Ouvrir les possibles

 

Publiée par le Cercle Européen de Recherche et de Création Littéraires (CERCL), la revue Europhonie(s) en reflète fidèlement les activités dans le triple registre scientifique (études critiques), artistique (textes de création, ateliers d’écriture) et citoyen (engagement territorial pour le « vivre ensemble »)[1]. Ce projet éditorial, refusant de séparer le « sensible » du « social », au nom du partage des connaissances, s’inscrit pleinement dans la réflexion de Bruno Latour, selon lequel : « La politique est l’art des possibles, mais il faut des arts pour ouvrir les possibles »[2].

 

Dans un moment où les épistémologies, les arts et les pratiques se croisent et se combinent, ce premier numéro filtre les « eaux », passe au crible les « sables » et raffine les « charbons » avec exigence pour produire un objet de qualité, passionnant à lire et beau à regarder.

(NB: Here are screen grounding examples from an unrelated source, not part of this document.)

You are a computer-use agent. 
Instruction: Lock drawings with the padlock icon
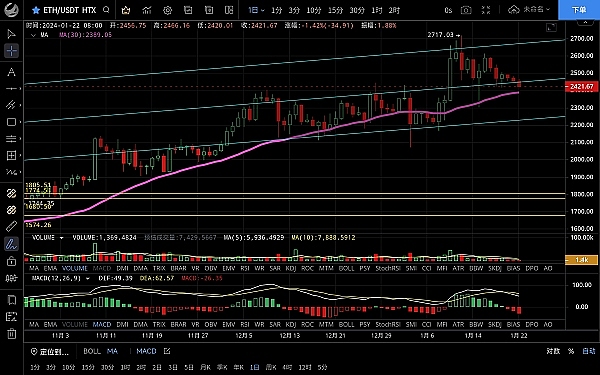pyautogui.click(x=11, y=261)
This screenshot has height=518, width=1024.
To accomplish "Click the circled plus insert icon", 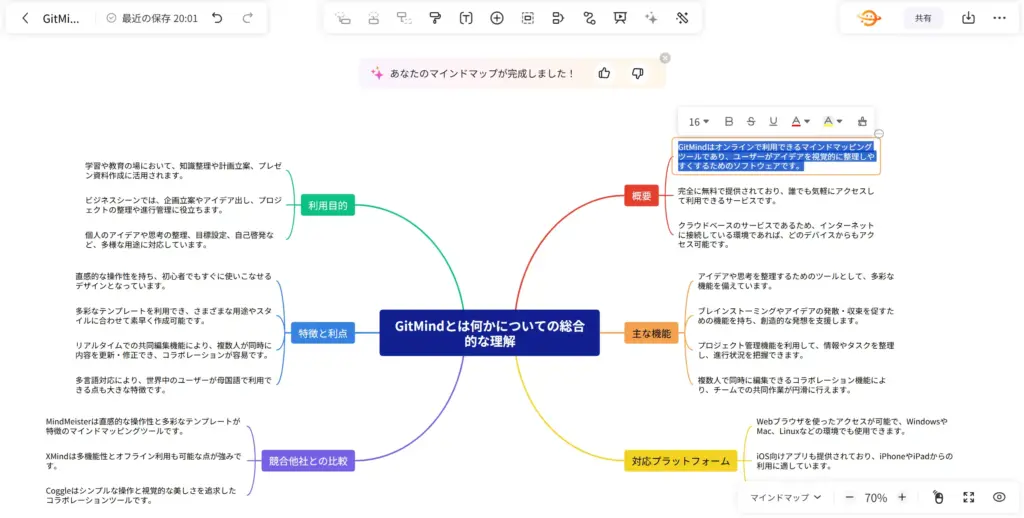I will click(x=497, y=18).
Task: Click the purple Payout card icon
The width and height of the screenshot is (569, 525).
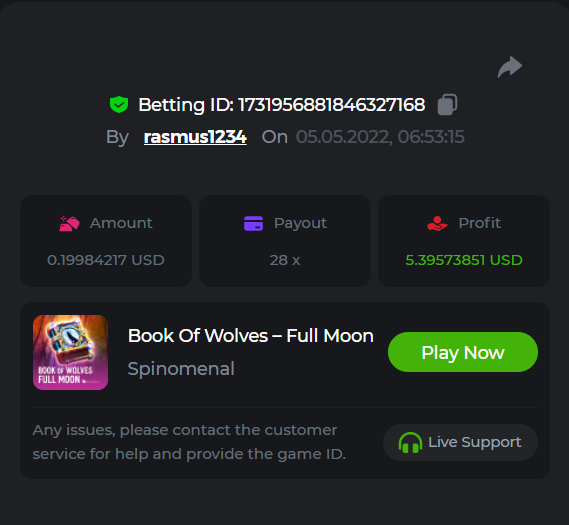Action: click(253, 223)
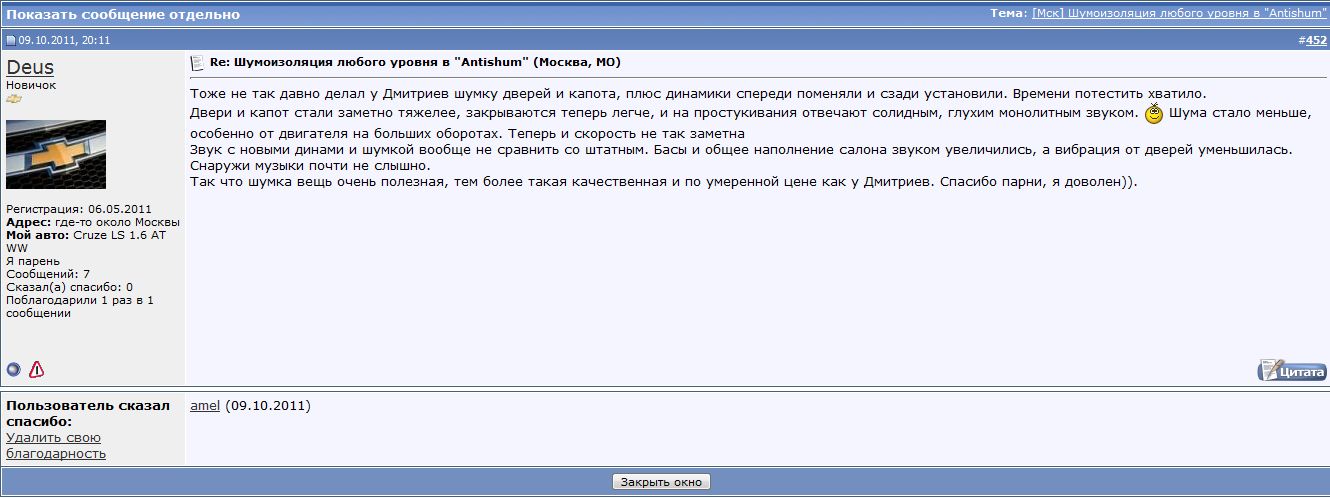Image resolution: width=1330 pixels, height=498 pixels.
Task: Click the post date 09.10.2011, 20:11
Action: [x=64, y=41]
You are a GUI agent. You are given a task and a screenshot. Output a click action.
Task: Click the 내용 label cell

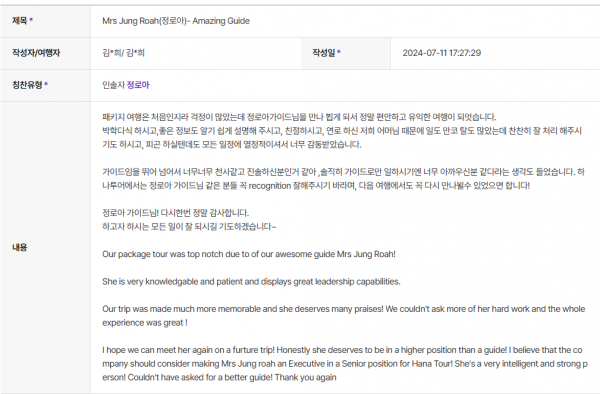tap(45, 247)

La conception graphique est signée Margot Nolin et annonce les couleurs écologiques du volume dès la couverture : le bleu d’« une mer qui perd les eaux « (Meryem Jaouhari), le jaune d’un sable qui gagne du terrain et génère l’oubli (Florine Lemarchand) et le noir d’un charbon, trace indélébile d’une époque révolue et empreinte désormais angoissante de la société consumériste actuelle.

 

Le terrain d’investigation de ces jeunes revuistes, étudiants pour la plupart, se situe dans la Nièvre, à La Machine, une ancienne bourgade minière dont la population, la plupart du temps, a oublié les peines et se plaît à évoquer « l’ancien temps » comme si le charbon avait toujours été diamant. Et leur laboratoire l’université de Clermont Auvergne qui leur apporte un fort soutien logistique et financier et à laquelle les trois doctorants-pilotes de cette aventure : Méline Zappa, Oriane Chevalier et Paolo Dias Fernandes, directeur de la publication et président de l’association, sont rattachés. Citons en particulier le Centre de Recherche sur les Littératures et la Sociopoétique, l’Ecole doctorale des Lettres, Langues, Sciences Humaines et Sociales et la Fédération de Recherche Eaux, environnement et territoires . Un même désir les anime : promouvoir un savoir qui s’attache au tangible et ouvrir la recherche en littérature par l’art et l’action.

 

Les lecteurs pourront ainsi revisiter de manière « aquapoétique » la littérature antique grâce à Daphné Le Digarcher Doublet et Myriam Desrippes, démêler « la poussière du réel » du « sable magique » chez Proust avec l’aide de Clara Bardot et Graciela Villanueva, tremper leurs lèvres dans la suie, transmutée ici en « élixir de longue vie », par Thierry Cousteix, Alex Lamoure, Maxime Tanneur, Claire Demange, les lauréats 2024 du Concours d’écriture poétique « Charbon(s) », et s’aventurer dans le monde des esprits de l’Atlas avec Meryem Labrabiche. Les lunettes à chausser pour pleinement goûter ces pages ne sont pas virtuelles. Pas de machines à La Machine, mais des cœurs et des âmes réinvestissant les lieux les plus inattendus pour leur redonner une vie nouvelle.

 

S’ouvrant avec un texte, à la fois spéculatif et poétique, de l’anthropologue José Muchnik, ayant suivi les traces de Claude Lévi-Strauss  et de Philippe Descola en Amazonie : « La maison brûle » et se refermant sur un très bel entretien mené par Oriane Chevalier avec cette immense artiste qu’est Li Chevalier, engagée depuis plusieurs décennies dans « un voyage d’exploration de la peinture à l’encre et à l’eau entre l’Asie et l’Europe », ce numéro 1 d’Europhonie(s) – après un numéro 0 très prometteur – nous redonne des raisons d’espérer dans un contexte international et national désastreux. « En dépit du mal », réaffirme l’artiste sino-française, « j’ai la conviction qu’il existe des règles de l’harmonie invariables, susceptibles de provoquer des sensations de beauté ». L’équipe du CERCL aussi sans aucun doute. C’est de cela d’abord qu’il convient de la remercier.

 

Valérie Deshoulières

 

[1] Voir à ce sujet En quête d’images. Ecritures sensibles en recherche-création, un volume collectif coordonné par Anne Bationo-Tillon, Francesca Cozzolino, Sophie Krier & Nicolas Nova (Les presses du réél, la grande collection ArTeC, 2024).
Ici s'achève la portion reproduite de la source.